We aimed to create a space for such perspectives at a recent two-day event at UCLA, organized in cooperation between Swissnex in San Francisco, Locarno Film Festival, UCLA, and USI Lugano. The Future of Cinema: From Locarno to LA gathered leading experts in creative AI, cinema studies, and filmmakers from both Switzerland and Los Angeles to talk about future visions, historical impacts, and innovative strategies for a sustainable AI media culture. The event also included two screenings: the feature documentary film Real by Adele Tulli (which premiered at the Locarno Film Festival last year) and a shorts program that combined contemporary experimental films and video essays about AI with historical, archival pieces from the UCLA Film & TV Archive, including the “From Agnes—with Love” Twilight Zone episode.
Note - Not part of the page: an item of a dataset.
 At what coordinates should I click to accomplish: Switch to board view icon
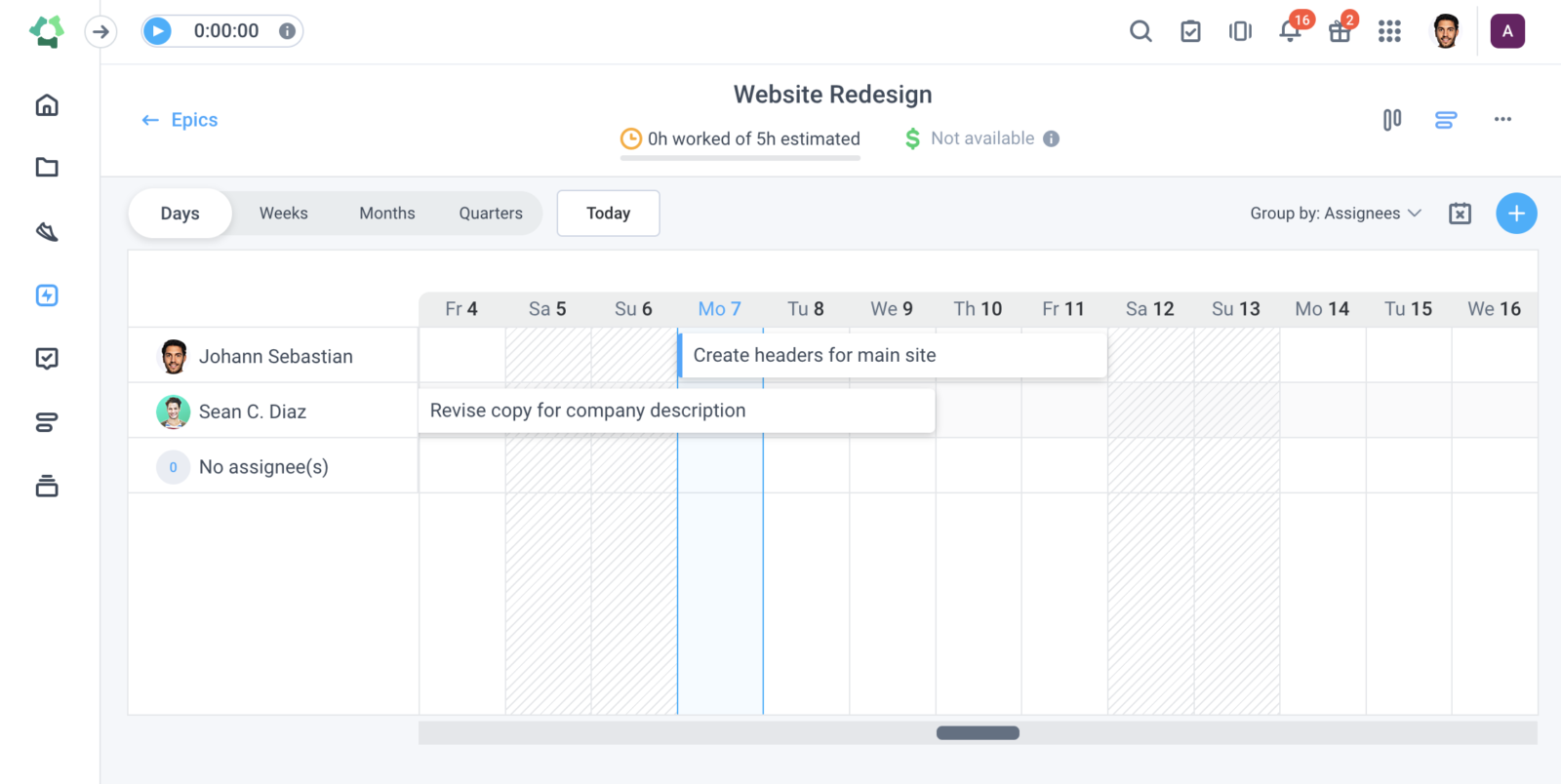(x=1392, y=119)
Rather than leaning into either naïve enthusiasm or outright dystopia, the conversations over those two days focused on the nuances we can find in between. What can historical stories and fantasies about technology teach us about our current state? And which new metaphors, new practices and perhaps even new tastes can we come up with for the future? Which new job profiles will emerge in this new era of cinema? Will it still make sense to speak of a “camera operator” when we generate footage with AI software? How will the role of the director or producer change? Can animators, special effects artists, and sound designers integrate AI into their work, rather than be replaced by it, and will the industry support them in that endeavor? While it is essential to critically evaluate AI technologies in terms of their ecological impacts, political biases, and labor implications, participants agreed that it is vital for critical thinkers, scholars, independent artists and filmmakers to actively engage with AI tools and contribute to AI discourse, rather than abstain from it.
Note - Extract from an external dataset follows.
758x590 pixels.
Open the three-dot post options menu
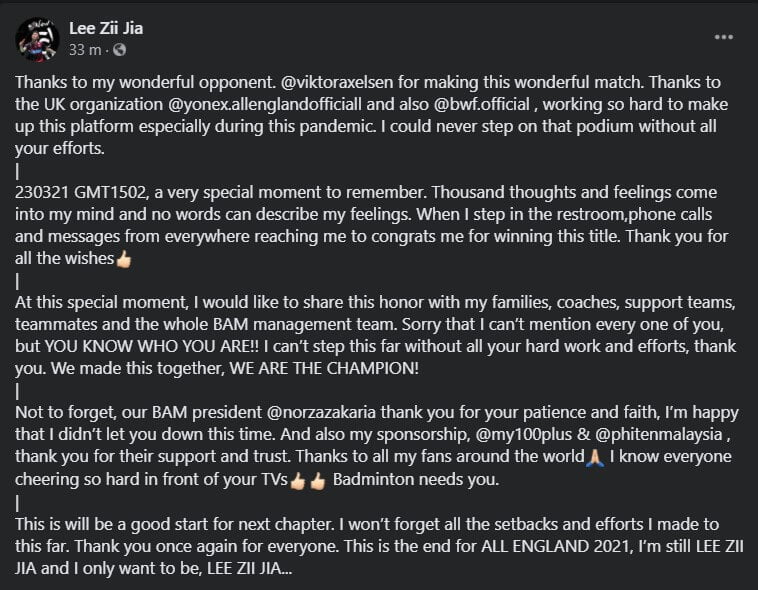723,37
Locarno and LA are very different places in terms of their respective size, location and socioeconomic fabric, yet from their different positions, they face similar challenges with respect to AI’s impact on film culture. Locarno Film Festival, like Los Angeles’ film industry, need to find new ways to ensure not just cinema’s survival but its creative renewal, to keep audiences attracted to film screenings and to engage them with the local communities that enable these screenings.

In that spirit, Locarno Film Festival has premiered significant AI-driven arthouse films in recent years, including Radu Jude’s Dracula (2025) and Edgar Pêra’s Cartas Telepáticas (2024), and has showcased major AI-related discussion events, including last year’s AI Quiz Show (“If AI is the answer, what is the question?”), which are based on collaborations with both academics and artists. In turn, local academic initiatives in Los Angeles, like CalArts’s new Chanel Center for Artists and Technology and USC’s AI for Media and Storytelling (AIMS) demonstrate a strong commitment towards training the next generation of artists in critical AI skills.

Artist Lauren Lee McCarthy proves that artists can turn AI, smart home systems, and the automation of everyday life back on themselves, and that they can use them to provide community encounters and critical reflections instead of isolation. While “traditional” film industry jobs and workers increasingly leave the city, new networks are forming around AI creativity in LA, as filmmaker Nik Kleverov emphasized. One might assume that AI artists and filmmakers could just find one another online, given the virtual nature of their medium, but in-person community gatherings, in Locarno, in Los Angeles, and in many places in-between, seem to remain very important, even in this new era.

 


Evelyn Kreutzer, Postdoctoral Researcher and Video Essayist/Filmmaker at the Università della Svizzera Italiana, participated in the 2-day event Future of Cinema: From Locarno to LA, in Los Angeles this past October. The event was a collaboration between the Locarno Film Festival, UCLA, and Swissnex in San Francisco.